Data -
↓

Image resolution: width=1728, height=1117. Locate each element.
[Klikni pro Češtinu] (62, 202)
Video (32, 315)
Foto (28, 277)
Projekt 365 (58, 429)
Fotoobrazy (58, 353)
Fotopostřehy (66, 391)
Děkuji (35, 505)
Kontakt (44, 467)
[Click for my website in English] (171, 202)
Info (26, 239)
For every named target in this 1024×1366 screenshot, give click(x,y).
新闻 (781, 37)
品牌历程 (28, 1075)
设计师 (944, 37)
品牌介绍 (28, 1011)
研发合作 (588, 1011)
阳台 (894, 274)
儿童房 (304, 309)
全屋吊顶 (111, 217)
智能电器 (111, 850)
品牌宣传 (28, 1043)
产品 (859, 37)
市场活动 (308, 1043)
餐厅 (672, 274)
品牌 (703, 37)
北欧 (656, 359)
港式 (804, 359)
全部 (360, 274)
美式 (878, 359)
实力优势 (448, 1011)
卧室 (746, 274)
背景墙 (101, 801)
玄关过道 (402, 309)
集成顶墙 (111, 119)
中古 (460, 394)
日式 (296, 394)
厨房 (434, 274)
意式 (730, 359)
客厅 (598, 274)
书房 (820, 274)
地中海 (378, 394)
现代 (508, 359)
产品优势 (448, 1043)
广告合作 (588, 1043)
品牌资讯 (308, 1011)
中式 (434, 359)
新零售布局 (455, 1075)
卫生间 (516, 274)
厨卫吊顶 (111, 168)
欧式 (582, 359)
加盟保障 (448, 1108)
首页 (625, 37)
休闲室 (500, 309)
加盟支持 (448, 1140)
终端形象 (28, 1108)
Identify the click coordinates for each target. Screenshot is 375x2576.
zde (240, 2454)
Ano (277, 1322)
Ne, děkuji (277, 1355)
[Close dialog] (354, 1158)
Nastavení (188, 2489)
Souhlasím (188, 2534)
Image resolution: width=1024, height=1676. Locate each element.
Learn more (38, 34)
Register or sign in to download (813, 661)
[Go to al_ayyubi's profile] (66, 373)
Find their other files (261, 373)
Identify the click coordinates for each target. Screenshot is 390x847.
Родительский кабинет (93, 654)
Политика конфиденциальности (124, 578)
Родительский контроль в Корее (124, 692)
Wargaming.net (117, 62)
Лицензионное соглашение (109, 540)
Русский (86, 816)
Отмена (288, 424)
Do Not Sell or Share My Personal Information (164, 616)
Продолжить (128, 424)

↑

Problem to work on - Reproduce all the data exactly. Include every line.

Task result -
Image resolution: width=1728, height=1117. Locate each element.
[Klikni pro Češtinu] (62, 202)
Video (32, 315)
Foto (28, 277)
Projekt 365 (58, 429)
Fotoobrazy (58, 353)
Fotopostřehy (66, 391)
Děkuji (35, 505)
Kontakt (44, 467)
[Click for my website in English] (171, 202)
Info (26, 239)
For every named target in this 1024×1366 screenshot, give click(x,y).
新闻 (781, 37)
品牌历程 (28, 1075)
设计师 (944, 37)
品牌介绍 (28, 1011)
研发合作 (588, 1011)
阳台 (894, 274)
儿童房 (304, 309)
全屋吊顶 (111, 217)
智能电器 (111, 850)
品牌宣传 (28, 1043)
产品 (859, 37)
市场活动 (308, 1043)
餐厅 (672, 274)
品牌 (703, 37)
北欧 (656, 359)
港式 (804, 359)
全部 (360, 274)
美式 (878, 359)
实力优势 (448, 1011)
卧室 (746, 274)
背景墙 (101, 801)
玄关过道 (402, 309)
集成顶墙 (111, 119)
中古 (460, 394)
日式 (296, 394)
厨房 (434, 274)
意式 (730, 359)
客厅 (598, 274)
书房 (820, 274)
地中海 (378, 394)
现代 (508, 359)
产品优势 (448, 1043)
广告合作 (588, 1043)
品牌资讯 (308, 1011)
中式 (434, 359)
新零售布局 (455, 1075)
卫生间 (516, 274)
厨卫吊顶 (111, 168)
欧式 (582, 359)
加盟保障 (448, 1108)
首页 (625, 37)
休闲室 (500, 309)
加盟支持 (448, 1140)
终端形象 (28, 1108)
Identify the click coordinates for each target. Screenshot is 375x2576.
zde (240, 2454)
Ano (277, 1322)
Ne, děkuji (277, 1355)
[Close dialog] (354, 1158)
Nastavení (188, 2489)
Souhlasím (188, 2534)
Image resolution: width=1024, height=1676. Locate each element.
Learn more (38, 34)
Register or sign in to download (813, 661)
[Go to al_ayyubi's profile] (66, 373)
Find their other files (261, 373)
Identify the click coordinates for each target. Screenshot is 390x847.
Родительский кабинет (93, 654)
Политика конфиденциальности (124, 578)
Родительский контроль в Корее (124, 692)
Wargaming.net (117, 62)
Лицензионное соглашение (109, 540)
Русский (86, 816)
Отмена (288, 424)
Do Not Sell or Share My Personal Information (164, 616)
Продолжить (128, 424)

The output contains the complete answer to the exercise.